Sinners star Wunmi Mosaku says Baftas win was ‘tainted’ by N-word incident

. UK edition

Wunmi Mosaku poses on the red carpet during the Actor awards in Los Angeles on Sunday.
Wunmi Mosaku poses on the red carpet during the Actor awards in Los Angeles on Sunday. Photograph: Mike Blake/Reuters

Actor has ‘no hard feeling’ towards Tourette activist John Davidson, but says BBC’s failure to edit out slurs kept her awake at night and brought tears to her eyes

Sinners star Wunmi Mosaku, winner of the best supporting actress Bafta, said that the N-word incident at the Baftas “tainted” her celebration and “kept [her] awake at night”.

Mosaku was speaking in Los Angeles on Sunday at the Actor awards (formerly the Screen Actors Guild awards), where Sinners won best cast, and said: “It was incredibly painful to have that celebration kind of really tainted for me.”

Tourette syndrome activist John Davidson shouted a number of slurs at the Baftas on 22 February, including the N-word while Sinners stars Michael B Jordan and Delroy Lindo were on stage presenting an award; the latter was audible on the BBC’s broadcast of the event, before the show was removed from the BBC’s iPlayer platform a day later.

Mosaku said: “I have no hard feeling toward John Davidson at all – he has a condition.
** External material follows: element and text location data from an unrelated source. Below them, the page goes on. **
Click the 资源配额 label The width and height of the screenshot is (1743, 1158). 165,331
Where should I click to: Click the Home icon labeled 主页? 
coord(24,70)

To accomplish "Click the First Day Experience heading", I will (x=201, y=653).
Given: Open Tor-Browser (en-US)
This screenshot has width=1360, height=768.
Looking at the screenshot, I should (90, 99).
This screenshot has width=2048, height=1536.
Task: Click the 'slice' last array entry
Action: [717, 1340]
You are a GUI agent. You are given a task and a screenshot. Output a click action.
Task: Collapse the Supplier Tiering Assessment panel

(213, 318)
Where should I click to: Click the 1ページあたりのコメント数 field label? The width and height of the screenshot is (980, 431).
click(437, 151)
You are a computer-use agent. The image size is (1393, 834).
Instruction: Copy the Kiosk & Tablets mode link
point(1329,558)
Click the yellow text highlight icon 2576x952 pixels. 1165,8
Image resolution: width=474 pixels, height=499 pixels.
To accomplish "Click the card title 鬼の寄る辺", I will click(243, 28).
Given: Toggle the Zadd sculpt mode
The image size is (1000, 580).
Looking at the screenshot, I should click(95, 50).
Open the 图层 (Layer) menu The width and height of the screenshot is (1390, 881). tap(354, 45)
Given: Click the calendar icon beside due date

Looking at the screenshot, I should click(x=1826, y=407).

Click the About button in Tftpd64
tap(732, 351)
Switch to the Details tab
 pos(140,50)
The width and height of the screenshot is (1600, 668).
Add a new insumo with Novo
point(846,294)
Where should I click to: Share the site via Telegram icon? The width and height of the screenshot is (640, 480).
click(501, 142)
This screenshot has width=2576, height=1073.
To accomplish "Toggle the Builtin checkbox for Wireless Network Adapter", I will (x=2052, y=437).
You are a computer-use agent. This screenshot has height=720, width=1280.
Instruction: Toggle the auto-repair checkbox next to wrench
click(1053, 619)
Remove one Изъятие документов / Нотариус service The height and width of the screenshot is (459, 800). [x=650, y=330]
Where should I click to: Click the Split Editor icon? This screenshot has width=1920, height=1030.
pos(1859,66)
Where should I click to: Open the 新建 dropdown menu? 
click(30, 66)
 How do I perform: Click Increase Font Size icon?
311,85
I feel like Bafta has a lot of lessons to learn, but … it felt exploitative and performative to have someone there without the full protection of everyone, including him, and anyone in that audience.”

She added: “Then the BBC is a whole other thing … That’s the bit that really kind of kept me awake at night and brought tears to my eyes. I was like, you really chose to keep that in. I can’t understand it. I can’t understand it and I’m not sure I can forgive it.”

The BBC apologised twice, with its chief content officer Kate Phillips telling staff she was “so sorry that a racial slur was not edited out of our broadcast” and that she understood “how distressing this was”, and announced a fast-track investigation into what went wrong.

Sources at the BBC told the Guardian that its producers “didn’t hear” the slur, while Sinners studio Warner Bros said they had immediately notified Bafta of the issue. According to Deadline, Bafta said it also reported the incident to the BBC, and also asked for the broadcast to be removed from the BBC’s iPlayer.

Davidson, who had been at the Baftas ceremony because I Swear, the film based on his life, was up for a number of awards, said after the ceremony that he was “distraught” and that Bafta had told him “that any swearing would be edited out of the broadcast”.